Removing entries from access-lists

2lazybutsmart

If you add so much information into an access-list, is it possible to delete just a single entry?

It has been very smooth for me today untill I accidently tried to remove a "deny" I added by mistake. Boom. the whole access-list went down the drain and I had to start the whole process from zero.

Does anybody know how I can get over this problem?

Thanks.

2lbs.

mwgood

I'm not absolutely certain about this - so be sure to double check it... but, if I remember correctly, you can delete single entries for a named access list only. For standard or extended lists, you must start the list over from the beginning if you need to delete an entry.

-Mike

Webmaster

Probably the most convenient method in scenarios where you have to maintain large lists is to copy the config using TFTP, and than edit the configuration file in notepad and overwrite the current config with it by copying it from TFTP to the router.

forbesl

2lazybutsmart wrote:

Does anybody know how I can get over this problem?

Thanks.

2lbs.

I keep a text file of every access list for every router I manage.

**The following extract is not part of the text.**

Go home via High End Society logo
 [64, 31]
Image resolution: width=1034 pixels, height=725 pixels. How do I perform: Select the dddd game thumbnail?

When I need to make an addition/deletion, it's a simple matter of editing the text file and either TFTP'ing it (for my remote devices) or a just copy and paste (for my local devices) into the config. If it's a real large list, I suggest always TFTP'ing it.

The first two lines in the text file(s) removes the list from the interface it's applied to, the next line removes the access list, and the rest of it reapplies the entire access list to the router along with the addition/deletion I've made. The last two lines reapply the access list to the interface.

CiscoWorks ACL Manager will let you add/delete one line at a time. We have it, but I don't use it.